ETA, İspanya’da Franco diktatörlüğünün sürdüğü ve faşizmin doruk noktaya ulaştığı bir dönemde ortaya çıkmıştır. Bu noktadan bakıldığında ETA ile PKK’nın ortaya çıktığı siyasal ortam bakımından bir benzerlik olduğu söylenebilir. Zira PKK da 1970’li yılların ikinci yarısından itibaren palazlanmıştır ve bu dönemde Türkiye’de demokratik yönetim anlamında çok ciddi sıkıntılar olduğu da bilinmektedir. PKK’nin 1978 yılında tam manasıyla ortaya çıktığı ve 12 Eylül Darbesi sonrası Kenan Evren Yönetimi’nin özellikle Kürt kimliği ve Kürt dili üzerine uyguladığı baskı döneminde güçlendiği ve taraftar topladığı göz önünde bulundurulursa ETA ile ciddi bir organik bağının olduğu söylenebilir. ETA da, kuruluş esnasında Franco Rejimi’nin Bask kimliği ve dili üzerine uyguladığı baskı ve yasak unsurunu etkin olarak kullanmıştır. Ne var ki, ETA ile PKK arasında özellikle dini unsurların kullanımı noktasında önemli bir farklılık vardır. ETA, 1952 yılından itibaren özellikle Bask Bölgesi’nde bulunan kiliseler nezdinde örgütlenip taraftar toplarken, PKK’da böyle bir durum söz konusu değildir. Hatta PKK’nın din unsurunu tamamen dışladığını ve dini Kürt milliyetçiliğini zayıflatan bir unsur olarak bastırmaya çalıştığını görüyoruz. PKK’nın dinsel unsurlara karşı takındığı bu tutum, örgütün Kürt kökenli Türkiye Cumhuriyeti vatandaşları nezdinde çok büyük bir destek görmemesinin en önemli nedenlerinden biridir.

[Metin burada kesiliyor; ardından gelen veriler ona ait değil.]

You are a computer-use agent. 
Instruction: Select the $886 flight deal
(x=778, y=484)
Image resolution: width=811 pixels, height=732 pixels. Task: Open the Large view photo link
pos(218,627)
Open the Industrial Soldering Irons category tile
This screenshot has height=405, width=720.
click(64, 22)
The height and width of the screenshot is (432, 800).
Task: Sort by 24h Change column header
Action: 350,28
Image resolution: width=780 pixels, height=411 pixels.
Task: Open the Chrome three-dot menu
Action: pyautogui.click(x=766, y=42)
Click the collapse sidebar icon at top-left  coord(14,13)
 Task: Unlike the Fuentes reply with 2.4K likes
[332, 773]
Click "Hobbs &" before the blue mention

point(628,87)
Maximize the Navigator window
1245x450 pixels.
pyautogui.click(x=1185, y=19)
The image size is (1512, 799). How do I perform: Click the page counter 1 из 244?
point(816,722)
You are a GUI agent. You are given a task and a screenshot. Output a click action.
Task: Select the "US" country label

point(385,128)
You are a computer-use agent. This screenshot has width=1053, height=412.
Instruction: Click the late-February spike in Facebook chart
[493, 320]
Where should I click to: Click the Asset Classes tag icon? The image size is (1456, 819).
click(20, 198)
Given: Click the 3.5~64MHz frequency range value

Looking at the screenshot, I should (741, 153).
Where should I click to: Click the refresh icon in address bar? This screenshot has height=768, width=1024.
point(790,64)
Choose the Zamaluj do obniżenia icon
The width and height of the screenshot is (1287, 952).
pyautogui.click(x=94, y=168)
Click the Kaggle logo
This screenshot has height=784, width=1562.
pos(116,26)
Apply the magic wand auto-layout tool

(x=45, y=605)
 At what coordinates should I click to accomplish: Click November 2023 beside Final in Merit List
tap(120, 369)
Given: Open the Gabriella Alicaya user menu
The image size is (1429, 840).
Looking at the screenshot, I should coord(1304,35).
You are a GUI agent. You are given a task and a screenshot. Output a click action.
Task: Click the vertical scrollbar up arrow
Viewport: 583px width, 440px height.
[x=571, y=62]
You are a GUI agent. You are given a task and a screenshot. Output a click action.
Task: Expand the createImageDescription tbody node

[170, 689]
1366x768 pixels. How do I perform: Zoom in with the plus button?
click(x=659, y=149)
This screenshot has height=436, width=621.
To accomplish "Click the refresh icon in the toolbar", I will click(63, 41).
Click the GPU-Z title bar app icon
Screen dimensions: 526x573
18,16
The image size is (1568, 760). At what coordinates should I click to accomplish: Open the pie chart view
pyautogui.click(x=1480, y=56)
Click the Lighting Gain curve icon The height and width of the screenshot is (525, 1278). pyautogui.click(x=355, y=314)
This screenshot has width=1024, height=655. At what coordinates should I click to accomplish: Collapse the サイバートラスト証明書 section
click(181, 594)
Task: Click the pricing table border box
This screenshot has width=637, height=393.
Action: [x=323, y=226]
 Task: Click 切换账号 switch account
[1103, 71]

ETA ile PKK arasındaki en önemli ortaklıklardan biri de iki örgütün de sürekli olarak değişen bir ideolojik ve operasyonel altyapıya sahip olmalarıdır. ETA, az önce de belirttiğimiz gibi, kuruluş aşamasında tamamıyla milliyetçilik üzerinden kurgulanmış, din unsurunu da moral bir destekçi olarak kendi işleyişine eklemlemiştir. Ne var ki, daha sonraki dönemlerde ETA’nın yapısal ve ideolojik kurgusunun farklılaştığını ve Marksist ideolojiye dayalı şehir gerillacılığının ön plana çıktığını görüyoruz. Bask Bölgesi’nde ve İspanya’nın diğer büyük şehirlerinde gerçekleştirilen adam kaçırma, cinayet ve bombalama eylemleri son dönemde operasyonel yeteneğini ciddi anlamda kaybetmiş olan ETA’nın en önemli özellikleri arasında gösteriliyordu. PKK ise, başlangıç aşamasında Marksizmden esinlenmiş olmasına karşılık süreç içerisinde, Soğuk Savaş’ın da sona ermiş olmasının da etkisiyle, bu ideolojiden uzaklaşmış ve etnik milliyetçi istemler üzerinden şekillenen ayrımcı bir ideolojik çizgiye savrulmuştur. Örgüt yöneticileri, Marksist tezlerden vazgeçmediklerini belirtmelerine karşın, PKK’nın bugünkü çizgisine göz atıldığında Marksizmden çok etnik milliyetçiliğin ağır bastığını görüyoruz. Bunun yanı sıra PKK, ilk kurulduğu yıllarda kırsal kesimde silahlı eylem düzenleyen bir terörist örgüt konumunda iken, zaman içerisinde operasyonel kapasitesinde bir gelişim yaşandığını ve örgütün artık hem şehirlerde hem de kırsalda silahlı ve bombalı eylemler düzenleyebilecek bir güce ulaştığını görüyoruz. Yani ETA zaman içerisinde zayıflayan bir operasyonel kapasiteye sahipken, PKK nezdinde durum tam tersini ifade etmektedir. Ancak ETA ile PKK arasında eylemlerin objesi noktasında ciddi bir farklılık söz konusudur. ETA, İspanyol Devleti’ni ve hükümeti temsil eden asker, polis, yargıç, vb. seçilmiş unsurlara karşı eylem düzenlerken, PKK eylem noktasında hiçbir sınır öngörmemiş ve devleti temsil eden asker ve sivil görevlilerin yanı sıra, örgüt olarak temsil ettiğini iddia ettiği sivil halkı da katletmekten geri durmamıştır. ETA’nın seçici tavrı, 50 yılı aşkın dönemde bu örgütün katlettiği insan mevcudunu 829’da tutarken, PKK’nın terörist eylem iştahı ve tarzı nedeniyle Türkiye’de bugüne kadar hayatını kaybedenlerin sayısının 40 bini aştığı belirtilmektedir.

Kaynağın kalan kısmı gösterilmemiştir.